▶ Given text:
====================

ALS pumper program ‘true benefit to community,’ chief says


The Mehlville Fire Protection District has improved its emergency response times and lifesaving capabilities since launching its advanced life support pumper program last fall, according to district officials.

The hiring of 10 new employees as firefighter/paramedics allowed the district in October to launch the program in which the district’s pumpers now provide ad-vanced life support, or ALS, instead of just basic life support for medical emergencies.

“It’s a true benefit to the community,” Chief Jim Silver-nail said of the district’s ALS pumper program.

Assistant Chief Steve Mossotti said, “What the main difference was is we have two levels of care — basic life support and advanced life support. Over the years on the pumpers, we’ve been providing the basic life support with EMTs (emergency medical technicians). They would come in and could do some basic stabilization, control bleeding, provide CPR — the essentials to keep a person going until the paramedics would arrive and start to provide the more definitive care like putting airways in, the drug therapies, things like that.

“What we’ve done now is we’ve put equipment on the pumpers so that the paramedics who are on the pumpers can start to provide some of that advanced care …,” he added.

Besides the equipment, the change in-volves personnel, said Phil Minnella, assistant chief of emergency medical services.

“More than the equipment, we’ve put personnel who are licensed and capable of doing advanced care,” he explained. “You have different licensing levels and we’ve just changed from the basic licensing level to the advanced paramedic licensing lev-el.”

The fire district currently boasts more than 50 paramedics, including the 10 new employees, 10 firefighters who have their paramedic certification and more than 30 existing paramedics.

District policy now calls for hiring only firefighter/paramedics, and over time, through attrition, the district will completely eliminate the two divisions it traditionally has had — a Fire Division and an EMS Division.

“In the past, we ran two very separate divisions. We had the Fire Division and we had the EMS Division. The Fire Division, if you were hired there you had to have just been through the academy and be an EMT, basic level. To be in the EMS Division, you had to be a paramedic,” Mossotti said.

“So what we’ve essentially done is eliminate the idea of divisions. We still have people that are assigned to particular trucks and will always just stay on one or the other, but we have a new group that will work on whichever truck or type of vehicle we need that day,” he added.

A big factor in being able to launch the ALS pumper program was the generosity of St. Anthony’s Medical Center, Minnella noted.

“They helped us coordinate this, helped us get our SOPs (standard operating procedures) and our guidelines down and our protocols,” he said. “And they also donated six LifePak 12s (cardiac monitors) this last year, which allowed us to take the cardiac monitors that we were using on our life support vehicles and put them on the pumpers. So they saved us a tremendous amount of money to change to this program.”

====================

▶ What to do: Copy everything in the article on the ALS pumper program from "The hiring of" down to "things like that.". The data after this point comes from a separate source.

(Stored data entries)
====================

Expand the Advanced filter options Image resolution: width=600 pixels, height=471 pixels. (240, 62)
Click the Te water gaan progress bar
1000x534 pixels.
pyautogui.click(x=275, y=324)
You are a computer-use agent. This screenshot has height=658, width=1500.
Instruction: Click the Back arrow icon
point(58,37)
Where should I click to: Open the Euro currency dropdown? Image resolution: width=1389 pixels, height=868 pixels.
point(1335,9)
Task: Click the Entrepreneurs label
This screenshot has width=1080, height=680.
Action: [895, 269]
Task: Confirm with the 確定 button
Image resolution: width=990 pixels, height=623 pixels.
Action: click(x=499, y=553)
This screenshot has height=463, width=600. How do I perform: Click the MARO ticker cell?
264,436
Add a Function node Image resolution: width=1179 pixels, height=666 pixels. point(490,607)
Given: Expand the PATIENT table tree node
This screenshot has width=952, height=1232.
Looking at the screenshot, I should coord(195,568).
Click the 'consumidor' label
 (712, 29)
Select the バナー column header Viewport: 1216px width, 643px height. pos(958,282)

====================

▶ Exercise output:
The hiring of 10 new employees as firefighter/paramedics allowed the district in October to launch the program in which the district’s pumpers now provide ad-vanced life support, or ALS, instead of just basic life support for medical emergencies.

“It’s a true benefit to the community,” Chief Jim Silver-nail said of the district’s ALS pumper program.

Assistant Chief Steve Mossotti said, “What the main difference was is we have two levels of care — basic life support and advanced life support. Over the years on the pumpers, we’ve been providing the basic life support with EMTs (emergency medical technicians). They would come in and could do some basic stabilization, control bleeding, provide CPR — the essentials to keep a person going until the paramedics would arrive and start to provide the more definitive care like putting airways in, the drug therapies, things like that.